Students will view and discuss the symbols and design of the Eyedazzler Blanket/Rug and then create a dazzling symbol design of their own on either fabric or paper.
Intended Age GroupEarly childhood (ages 3-5)
Length of LessonOne 45 minute lesson
Standards AreaVisual Arts
Students will be able to:
- identify, describe, and create symbols;
- relate the art of other cultures to their own life; and
- create a work of art based on personal relevance.
- Show students the image of the Eyedazzler Blanket/Rug and ask them to describe what they see. Ask them what colors they see and which color they see the most.
- Describe and define what a symbol is. Ask students to point out the symbols in the blanket and ask them if they have ever seen similar ones. If so, where?
- Point out that this is called an Eyedazzler Blanket/Rug because of the dazzling and interesting symbols, designs, and colors. Ask if anyone’s eyes are dazzled by a particular design.
- Ask students if they have seen a blanket like this one. If so, where was it from? What do they think this blanket might feel like? Why do they think this?
- Share information from About the Art as is appropriate. Point out the details mentioned in the “Details” section.
- Ask students if they have a blanket that is special to them. Give them the opportunity to share their blanket story with the class. Did someone make it for them? Did they buy it somewhere special? Does it have designs or symbols on it? What colors are in their blanket? Remind students to use good listening skills and to let others finish before they tell their story.
- Give each student a piece of muslin cut into 9x12-inch rectangles (or another size that is easy to handle). Provide one pack of fabric markers or crayons for each group of two to four students. If muslin and fabric markers or crayons are not available, you can use paper and regular markers or crayons.

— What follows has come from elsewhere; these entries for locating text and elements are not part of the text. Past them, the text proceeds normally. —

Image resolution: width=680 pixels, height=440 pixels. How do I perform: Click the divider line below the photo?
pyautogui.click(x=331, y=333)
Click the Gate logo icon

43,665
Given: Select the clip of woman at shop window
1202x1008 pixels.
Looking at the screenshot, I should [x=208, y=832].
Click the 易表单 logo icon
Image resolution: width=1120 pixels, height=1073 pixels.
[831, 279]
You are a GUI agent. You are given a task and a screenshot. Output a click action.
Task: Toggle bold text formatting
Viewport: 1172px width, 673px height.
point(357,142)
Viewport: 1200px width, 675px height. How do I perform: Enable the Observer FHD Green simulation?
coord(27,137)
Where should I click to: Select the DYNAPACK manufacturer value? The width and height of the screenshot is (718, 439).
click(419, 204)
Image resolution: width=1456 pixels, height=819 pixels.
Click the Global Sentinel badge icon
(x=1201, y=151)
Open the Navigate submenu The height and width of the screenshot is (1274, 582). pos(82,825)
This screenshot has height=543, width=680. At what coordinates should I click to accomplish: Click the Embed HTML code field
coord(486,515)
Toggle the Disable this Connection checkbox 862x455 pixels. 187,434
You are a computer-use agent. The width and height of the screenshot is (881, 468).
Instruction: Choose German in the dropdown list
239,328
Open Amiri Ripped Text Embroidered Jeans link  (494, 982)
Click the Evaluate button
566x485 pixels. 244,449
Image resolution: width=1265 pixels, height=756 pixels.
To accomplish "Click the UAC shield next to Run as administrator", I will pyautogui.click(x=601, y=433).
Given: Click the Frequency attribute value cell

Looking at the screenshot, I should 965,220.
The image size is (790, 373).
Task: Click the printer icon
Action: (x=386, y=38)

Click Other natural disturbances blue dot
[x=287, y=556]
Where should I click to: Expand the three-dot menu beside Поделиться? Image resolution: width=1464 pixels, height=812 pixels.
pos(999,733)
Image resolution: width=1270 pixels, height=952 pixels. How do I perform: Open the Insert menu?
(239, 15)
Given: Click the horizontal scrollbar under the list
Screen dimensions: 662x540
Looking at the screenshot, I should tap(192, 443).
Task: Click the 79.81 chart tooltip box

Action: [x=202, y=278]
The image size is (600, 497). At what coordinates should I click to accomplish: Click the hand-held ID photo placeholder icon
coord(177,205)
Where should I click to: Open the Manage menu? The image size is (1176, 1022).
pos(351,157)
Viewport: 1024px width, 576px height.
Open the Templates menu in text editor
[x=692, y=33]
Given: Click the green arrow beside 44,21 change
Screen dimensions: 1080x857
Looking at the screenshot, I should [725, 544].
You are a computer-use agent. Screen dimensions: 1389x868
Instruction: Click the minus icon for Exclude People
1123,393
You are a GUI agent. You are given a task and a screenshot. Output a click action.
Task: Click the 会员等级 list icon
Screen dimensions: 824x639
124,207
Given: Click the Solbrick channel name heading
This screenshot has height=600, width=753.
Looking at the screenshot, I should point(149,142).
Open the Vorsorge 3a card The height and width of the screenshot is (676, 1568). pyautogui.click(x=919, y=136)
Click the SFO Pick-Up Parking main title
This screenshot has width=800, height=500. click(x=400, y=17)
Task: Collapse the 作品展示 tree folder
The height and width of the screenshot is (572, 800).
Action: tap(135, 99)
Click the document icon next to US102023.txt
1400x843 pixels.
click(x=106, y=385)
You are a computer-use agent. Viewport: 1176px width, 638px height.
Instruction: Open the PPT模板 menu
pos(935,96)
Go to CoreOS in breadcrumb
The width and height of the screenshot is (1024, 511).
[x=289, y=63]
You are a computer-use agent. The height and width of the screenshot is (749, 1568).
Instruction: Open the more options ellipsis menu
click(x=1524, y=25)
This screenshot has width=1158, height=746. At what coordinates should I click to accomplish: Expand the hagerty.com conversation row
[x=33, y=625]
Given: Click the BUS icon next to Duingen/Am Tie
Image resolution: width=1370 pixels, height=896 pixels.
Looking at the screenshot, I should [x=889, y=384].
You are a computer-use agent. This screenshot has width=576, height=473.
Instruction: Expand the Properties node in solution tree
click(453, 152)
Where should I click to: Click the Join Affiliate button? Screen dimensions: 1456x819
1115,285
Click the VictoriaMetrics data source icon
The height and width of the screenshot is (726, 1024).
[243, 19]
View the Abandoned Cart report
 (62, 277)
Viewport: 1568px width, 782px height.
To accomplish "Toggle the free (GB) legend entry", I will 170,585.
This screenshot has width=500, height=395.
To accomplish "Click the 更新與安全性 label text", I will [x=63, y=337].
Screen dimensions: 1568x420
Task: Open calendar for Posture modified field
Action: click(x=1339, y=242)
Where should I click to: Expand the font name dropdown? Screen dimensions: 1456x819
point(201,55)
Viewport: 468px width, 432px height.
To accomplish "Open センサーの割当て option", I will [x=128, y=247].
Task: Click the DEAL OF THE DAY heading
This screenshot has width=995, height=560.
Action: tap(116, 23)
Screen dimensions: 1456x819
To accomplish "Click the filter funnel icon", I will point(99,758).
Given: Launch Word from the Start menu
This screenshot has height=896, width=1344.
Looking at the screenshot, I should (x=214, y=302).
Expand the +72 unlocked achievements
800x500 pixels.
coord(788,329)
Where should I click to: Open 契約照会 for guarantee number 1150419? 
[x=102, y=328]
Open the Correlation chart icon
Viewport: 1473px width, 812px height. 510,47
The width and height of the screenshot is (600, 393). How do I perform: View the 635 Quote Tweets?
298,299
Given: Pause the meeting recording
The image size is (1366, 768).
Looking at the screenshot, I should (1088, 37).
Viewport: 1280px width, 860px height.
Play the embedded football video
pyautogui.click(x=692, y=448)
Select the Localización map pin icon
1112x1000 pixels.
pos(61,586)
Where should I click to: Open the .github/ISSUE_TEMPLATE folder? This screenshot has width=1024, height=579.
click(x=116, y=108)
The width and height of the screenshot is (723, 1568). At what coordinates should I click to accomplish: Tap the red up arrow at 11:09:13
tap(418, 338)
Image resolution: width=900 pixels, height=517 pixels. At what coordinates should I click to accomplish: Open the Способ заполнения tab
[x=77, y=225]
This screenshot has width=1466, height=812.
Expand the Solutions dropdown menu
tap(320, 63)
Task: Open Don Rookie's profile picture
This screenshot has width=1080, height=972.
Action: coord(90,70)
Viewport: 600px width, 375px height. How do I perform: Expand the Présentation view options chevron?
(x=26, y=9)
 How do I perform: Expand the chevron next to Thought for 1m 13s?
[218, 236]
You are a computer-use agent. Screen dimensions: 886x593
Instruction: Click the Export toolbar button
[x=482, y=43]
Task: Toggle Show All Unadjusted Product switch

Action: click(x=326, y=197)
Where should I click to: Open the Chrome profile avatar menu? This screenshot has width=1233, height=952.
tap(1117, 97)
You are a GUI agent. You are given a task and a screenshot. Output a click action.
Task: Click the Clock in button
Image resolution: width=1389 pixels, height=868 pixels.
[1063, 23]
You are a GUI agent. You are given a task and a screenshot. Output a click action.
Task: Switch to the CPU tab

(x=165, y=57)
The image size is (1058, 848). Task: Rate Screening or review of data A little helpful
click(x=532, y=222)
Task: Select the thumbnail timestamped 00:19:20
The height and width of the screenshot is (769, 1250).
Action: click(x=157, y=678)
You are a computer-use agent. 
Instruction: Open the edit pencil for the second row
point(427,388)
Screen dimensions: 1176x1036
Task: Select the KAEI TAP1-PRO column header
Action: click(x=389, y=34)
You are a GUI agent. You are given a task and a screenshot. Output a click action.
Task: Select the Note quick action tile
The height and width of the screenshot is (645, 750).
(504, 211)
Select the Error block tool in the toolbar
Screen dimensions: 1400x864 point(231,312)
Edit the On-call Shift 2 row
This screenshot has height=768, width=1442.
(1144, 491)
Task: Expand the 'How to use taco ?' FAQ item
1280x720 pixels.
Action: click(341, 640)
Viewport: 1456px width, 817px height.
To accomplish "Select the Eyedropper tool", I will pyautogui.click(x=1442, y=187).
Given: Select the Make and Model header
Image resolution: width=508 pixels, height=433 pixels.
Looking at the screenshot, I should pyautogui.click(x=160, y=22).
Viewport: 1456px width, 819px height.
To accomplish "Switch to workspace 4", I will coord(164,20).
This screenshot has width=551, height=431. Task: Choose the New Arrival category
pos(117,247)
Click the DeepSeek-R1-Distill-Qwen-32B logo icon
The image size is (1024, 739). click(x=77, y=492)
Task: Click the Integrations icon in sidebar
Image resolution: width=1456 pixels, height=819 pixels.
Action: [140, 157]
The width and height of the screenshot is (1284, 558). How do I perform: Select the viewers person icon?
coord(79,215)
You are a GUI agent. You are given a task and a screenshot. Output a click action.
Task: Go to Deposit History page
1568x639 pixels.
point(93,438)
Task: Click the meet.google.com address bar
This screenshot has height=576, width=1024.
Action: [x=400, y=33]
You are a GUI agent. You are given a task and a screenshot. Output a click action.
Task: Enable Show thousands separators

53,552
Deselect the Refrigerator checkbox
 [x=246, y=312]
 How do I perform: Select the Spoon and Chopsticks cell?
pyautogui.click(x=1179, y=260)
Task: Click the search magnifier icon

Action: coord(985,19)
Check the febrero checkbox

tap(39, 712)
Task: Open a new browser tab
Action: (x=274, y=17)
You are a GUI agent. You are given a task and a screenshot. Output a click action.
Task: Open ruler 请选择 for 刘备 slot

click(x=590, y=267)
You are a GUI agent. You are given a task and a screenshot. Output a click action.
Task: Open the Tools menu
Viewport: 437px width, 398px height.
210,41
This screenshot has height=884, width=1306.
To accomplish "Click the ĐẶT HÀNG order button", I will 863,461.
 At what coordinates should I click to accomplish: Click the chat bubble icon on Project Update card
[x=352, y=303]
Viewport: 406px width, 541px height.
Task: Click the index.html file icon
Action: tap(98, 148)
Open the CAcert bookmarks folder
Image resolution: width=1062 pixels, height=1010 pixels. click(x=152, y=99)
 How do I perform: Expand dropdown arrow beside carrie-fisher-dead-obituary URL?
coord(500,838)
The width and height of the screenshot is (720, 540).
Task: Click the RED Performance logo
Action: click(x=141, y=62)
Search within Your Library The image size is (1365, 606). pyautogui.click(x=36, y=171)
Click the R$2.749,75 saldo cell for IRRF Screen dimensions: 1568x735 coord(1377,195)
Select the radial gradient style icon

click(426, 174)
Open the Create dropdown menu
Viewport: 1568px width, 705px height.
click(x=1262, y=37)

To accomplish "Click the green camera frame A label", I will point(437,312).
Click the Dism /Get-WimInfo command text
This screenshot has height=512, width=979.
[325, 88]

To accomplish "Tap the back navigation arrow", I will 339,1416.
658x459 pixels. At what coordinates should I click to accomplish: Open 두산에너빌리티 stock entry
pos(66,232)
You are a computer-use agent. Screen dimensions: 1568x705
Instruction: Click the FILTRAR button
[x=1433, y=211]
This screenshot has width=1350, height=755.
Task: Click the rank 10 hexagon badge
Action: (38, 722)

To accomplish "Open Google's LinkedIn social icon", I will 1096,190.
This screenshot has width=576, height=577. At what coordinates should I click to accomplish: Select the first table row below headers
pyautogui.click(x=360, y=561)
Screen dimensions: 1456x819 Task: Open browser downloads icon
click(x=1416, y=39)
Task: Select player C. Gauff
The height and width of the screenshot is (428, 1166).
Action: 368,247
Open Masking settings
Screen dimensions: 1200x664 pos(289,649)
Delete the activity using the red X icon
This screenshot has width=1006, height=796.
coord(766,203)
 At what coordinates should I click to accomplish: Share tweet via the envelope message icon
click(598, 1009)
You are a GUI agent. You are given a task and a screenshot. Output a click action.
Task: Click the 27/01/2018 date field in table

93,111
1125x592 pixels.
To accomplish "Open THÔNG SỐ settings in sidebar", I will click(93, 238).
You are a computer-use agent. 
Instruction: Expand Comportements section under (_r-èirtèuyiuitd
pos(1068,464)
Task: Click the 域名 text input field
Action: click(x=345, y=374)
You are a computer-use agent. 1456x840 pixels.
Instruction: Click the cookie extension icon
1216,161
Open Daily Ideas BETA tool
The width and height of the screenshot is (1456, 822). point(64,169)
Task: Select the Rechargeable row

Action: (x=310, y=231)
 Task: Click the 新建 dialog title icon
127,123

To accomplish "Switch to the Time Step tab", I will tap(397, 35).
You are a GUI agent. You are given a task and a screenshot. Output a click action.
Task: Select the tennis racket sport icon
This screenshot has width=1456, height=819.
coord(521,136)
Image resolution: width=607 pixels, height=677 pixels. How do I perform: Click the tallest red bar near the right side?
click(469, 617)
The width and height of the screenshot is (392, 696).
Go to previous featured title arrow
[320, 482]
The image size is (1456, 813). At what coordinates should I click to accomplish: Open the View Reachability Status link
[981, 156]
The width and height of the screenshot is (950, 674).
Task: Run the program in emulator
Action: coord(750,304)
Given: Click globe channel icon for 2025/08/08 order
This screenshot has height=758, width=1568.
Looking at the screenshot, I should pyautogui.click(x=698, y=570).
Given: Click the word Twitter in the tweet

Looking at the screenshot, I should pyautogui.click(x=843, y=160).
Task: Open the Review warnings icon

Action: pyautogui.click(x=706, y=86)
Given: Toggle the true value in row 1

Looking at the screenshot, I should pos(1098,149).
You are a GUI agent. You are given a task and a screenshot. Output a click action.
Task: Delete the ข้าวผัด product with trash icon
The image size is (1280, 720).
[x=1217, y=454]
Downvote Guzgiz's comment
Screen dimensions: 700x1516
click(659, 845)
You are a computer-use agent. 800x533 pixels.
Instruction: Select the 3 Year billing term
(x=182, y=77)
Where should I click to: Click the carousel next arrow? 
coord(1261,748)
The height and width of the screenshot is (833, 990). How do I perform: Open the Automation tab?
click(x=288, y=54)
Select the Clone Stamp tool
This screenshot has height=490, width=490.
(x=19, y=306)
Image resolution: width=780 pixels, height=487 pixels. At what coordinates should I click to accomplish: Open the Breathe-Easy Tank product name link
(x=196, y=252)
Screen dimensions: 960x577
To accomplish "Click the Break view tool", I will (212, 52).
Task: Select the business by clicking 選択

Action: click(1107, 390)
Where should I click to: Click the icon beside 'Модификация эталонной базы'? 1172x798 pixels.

- Ask students to design an eye-dazzling blanket of their own. They could use the Eyedazzler Blanket/Rug or a blanket from home as inspiration, or base their design on something they have learned in the discussion of the blanket, whatever calls to them.
- If time allows, have the students share and describe how their blankets dazzle.
- One 9x12-inch piece of muslin fabric for each child, or paper of the same size
- Fabric crayons or markers if using muslin, or regular crayons or markers if using paper
- About the Art section on the Eyedazzler Blanket/Rug
- Color copies of the Eyedazzler Blanket/Rug for students to share, or the ability to project the image onto a wall or screen
- Visual Arts
- Invent and Discover to Create
- Observe and Learn to Comprehend
- Relate and Connect to Transfer
- Envision and Critique to Reflect
- Language Arts
- Oral Expression and Listening
- Reading for All Purposes
21st Century Skills
- Critical Thinking & Reasoning
- Information Literacy
About the Art
Who Made It?
This blanket/rug was likely the work of a female Navajo artist. Loom weaving was a woman’s art among the Navajos after they learned the skill from their Pueblo neighbors in the 1600s, but today both men and women weave.
Navajo weavers are justly famous for the excellence of their textiles. This style, known as an eyedazzler because of its vivid colors and dizzying design combinations, was popular during the later years of the Transitional period in Navajo weaving (1868–90), when artists began weaving for the tourist market rather than solely for home use. Brightly colored “Germantown” yarns, widely available through newly established trading posts on the Navajo Reservation, made it possible to produce these vibrant masterpieces.
What Inspired It?
During the Transitional period (1868–90) when this blanket/rug was created, Navajo weavers began to produce patterns compatible with the tastes of traders and patrons. Eyedazzler weavings are uniquely Navajo innovations, created to take advantage of a range of commercially made colors not previously available. In some ways you can think of these artists as testing a new product on a new audience.
Although this rectangular weaving is called a blanket or a rug, the decorative fringe and cotton warp (cotton is less durable than wool) suggest that its maker knew it was more likely to be displayed on a wall than used as clothing.
The red wool used throughout the background is a kind of commercially manufactured yarn called Germantown, named after a town in Pennsylvania that produced these yarns using synthetic dyes.
Navajo artists borrowed the serrated diamond motif from New Mexican Saltillo serapes. The Navajo people became familiar with the motif when they were incarcerated at Bosque Redondo in New Mexico (1863–68), where they received Saltillo-style blankets from the United States government.
Five flags appear in this eyedazzler. Notice how the artist used them to mimic the look of the American flag but not duplicate it exactly. Navajo weavers of this time often used flags in their textiles as design elements to appeal to non-Navajo customers.
Artists often included cross-shaped designs in their eyedazzlers. Despite the obvious association with Christianity, these designs may have been derived from traditional Navajo women’s dresses.